The response seems to run counter to the view expressed by a number of witnesses who felt that this structure would not avoid the traditional siloed approach from different departments which has inhibited response in the past. It is additionally not conducive to a whole-of-society approach. ‘There is also a danger that those lead departments just think in terms of that area of activity. They may even be too close to some of the key providers in that area and not look at the wider context.’
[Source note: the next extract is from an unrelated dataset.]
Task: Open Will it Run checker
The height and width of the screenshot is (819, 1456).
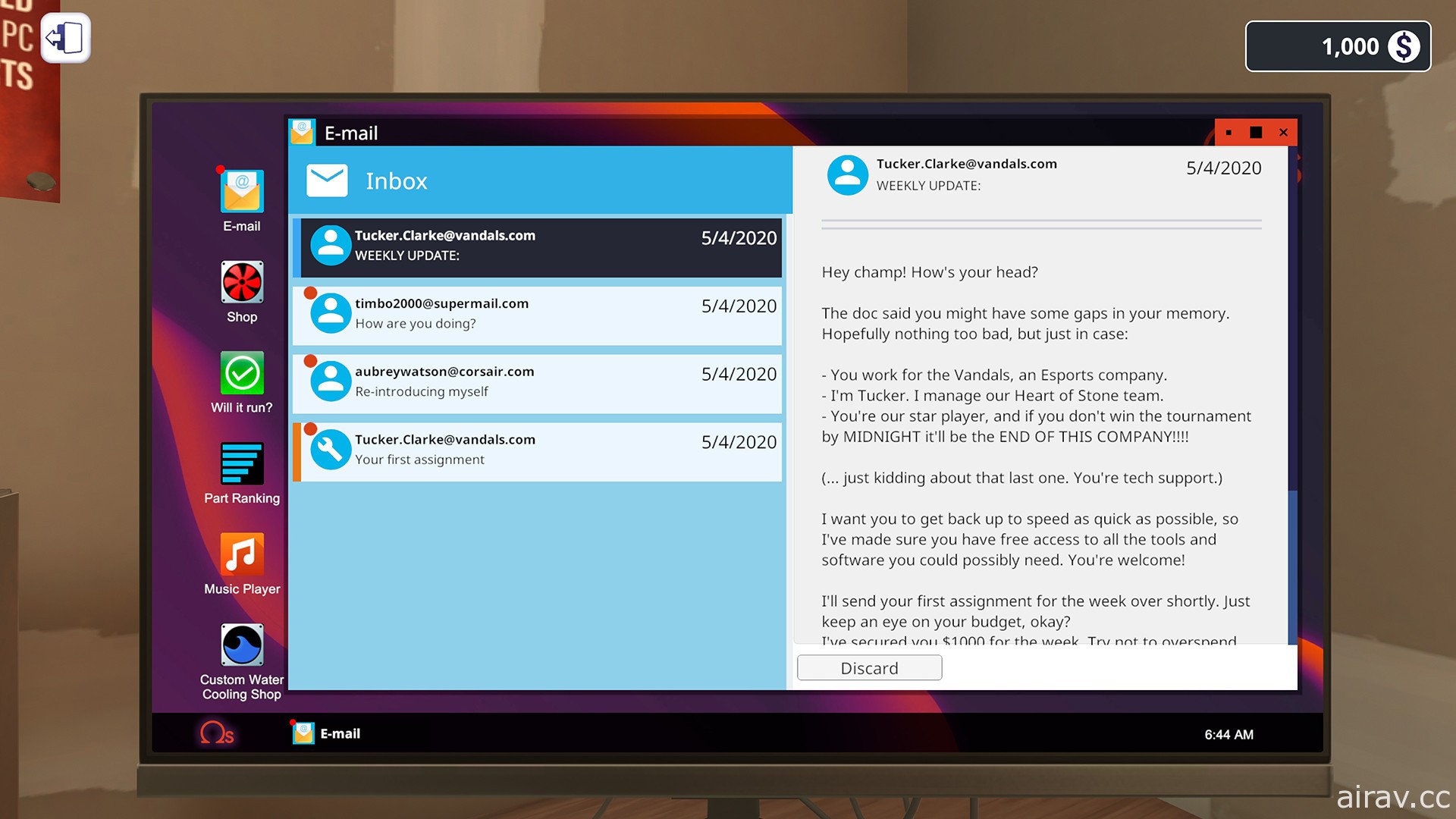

In fact, there are valid arguments to say that business and government are on the same page regarding the nature of modern threats and the scale of the response. Large private-sector organizations have nationwide footprints – around 80 percent provide the critical national infrastructure – and have larger risk management and security departments than many Government departments. They are also in the front line of knitting together public- and private-sector responses. A common three lines of defence approach would therefore be beneficial and could help to find mutually beneficial solutions.
National Risk Register
Besides future ‘articulations around the Resilience Framework, we are told that: ‘The 2023 National Risk Register (NRR) will be published shortly. This iteration of the NRR is aimed at expert practitioners, such as those in businesses and voluntary sector organizations who do not have access to the internal National Security Risk Assessment, ensuring they have a sufficient level of information to support their risk assessment work and contingency / business continuity planning.’ This will be welcomed, especially as it will scan over five years rather than the current two, as well as include multiple scenarios and interdependencies.
Despite the deficits and criticisms, it seems that national resilience is moving in the right direction but one can ask why it takes so long to produce a document worthy of the critical importance of the subject that justifies strategy in the title.
Robert Hall is former Executive Director of Resilience First Ltd (2018-2022). His book ‘Building Resilience Futures’ was released by Austin Macauley Publishers Ltd in June 2023.
- Three lines of defence in resilience could be organized around the following circles: (1) locally (owners of risk), (2) nationally (oversight and compliance) and (3) parliamentary (audit and assurance).